=== What the exercise asks ===
From the material below, reproduce exactly the stretch of lines that begins with the line holding "Open the 菜单 menu" and ends with the line holding "Where should I", skipping the pictures.

*** Task inputs Section Begins ***

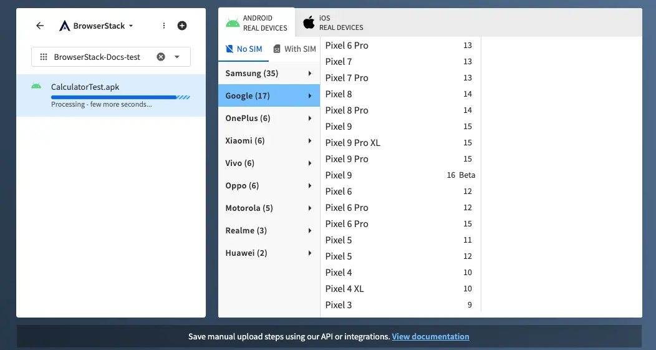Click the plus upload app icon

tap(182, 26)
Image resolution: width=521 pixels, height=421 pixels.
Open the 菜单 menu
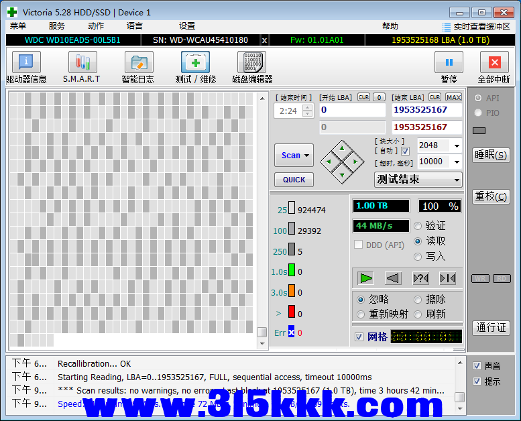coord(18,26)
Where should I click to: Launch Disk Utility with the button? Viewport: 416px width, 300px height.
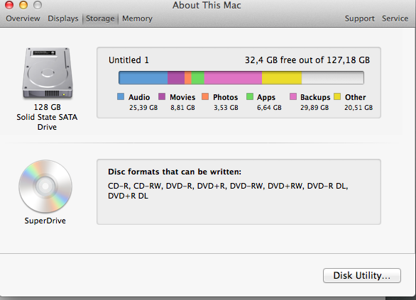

*** Task inputs Section Ends ***
*** Task inputs Section Begins ***

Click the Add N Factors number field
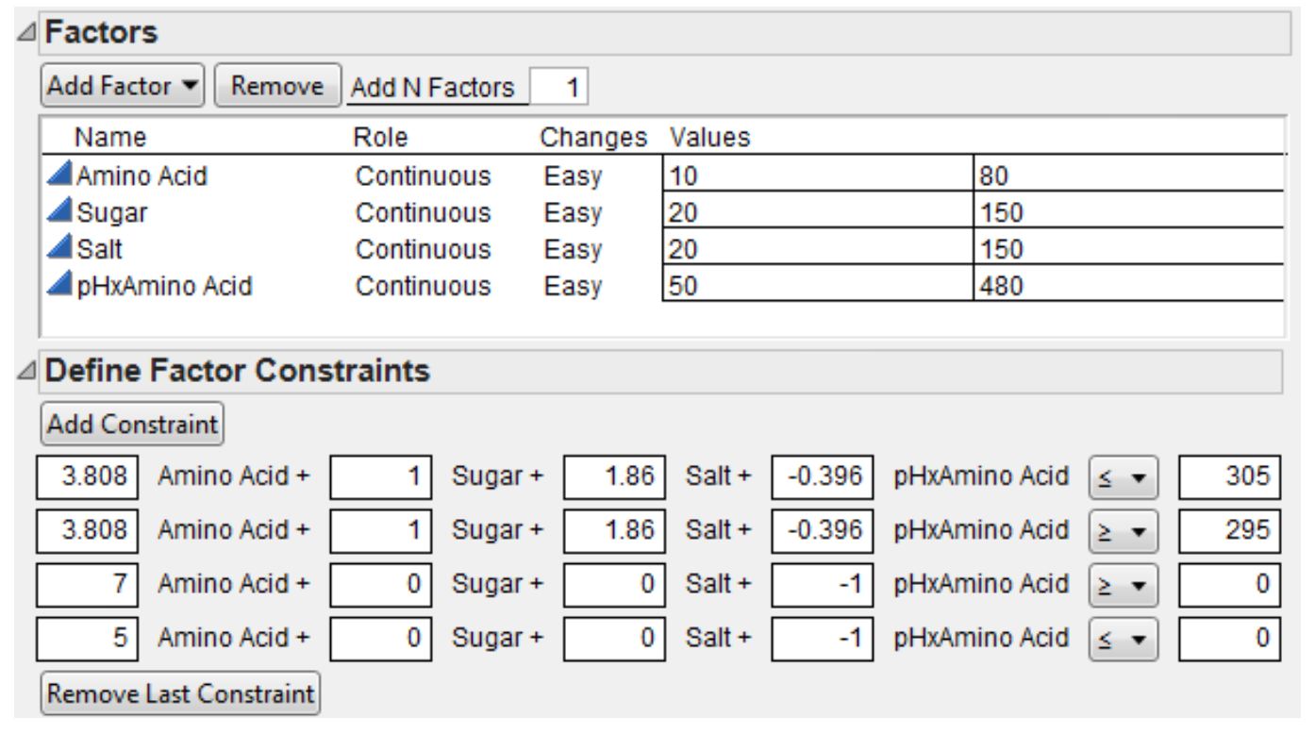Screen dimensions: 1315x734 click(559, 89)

*** Task inputs Section Ends ***

=== Answer ===
Open the 菜单 menu
coord(18,26)
Where should I click to: Launch Disk Utility with the button? Viewport: 416px width, 300px height.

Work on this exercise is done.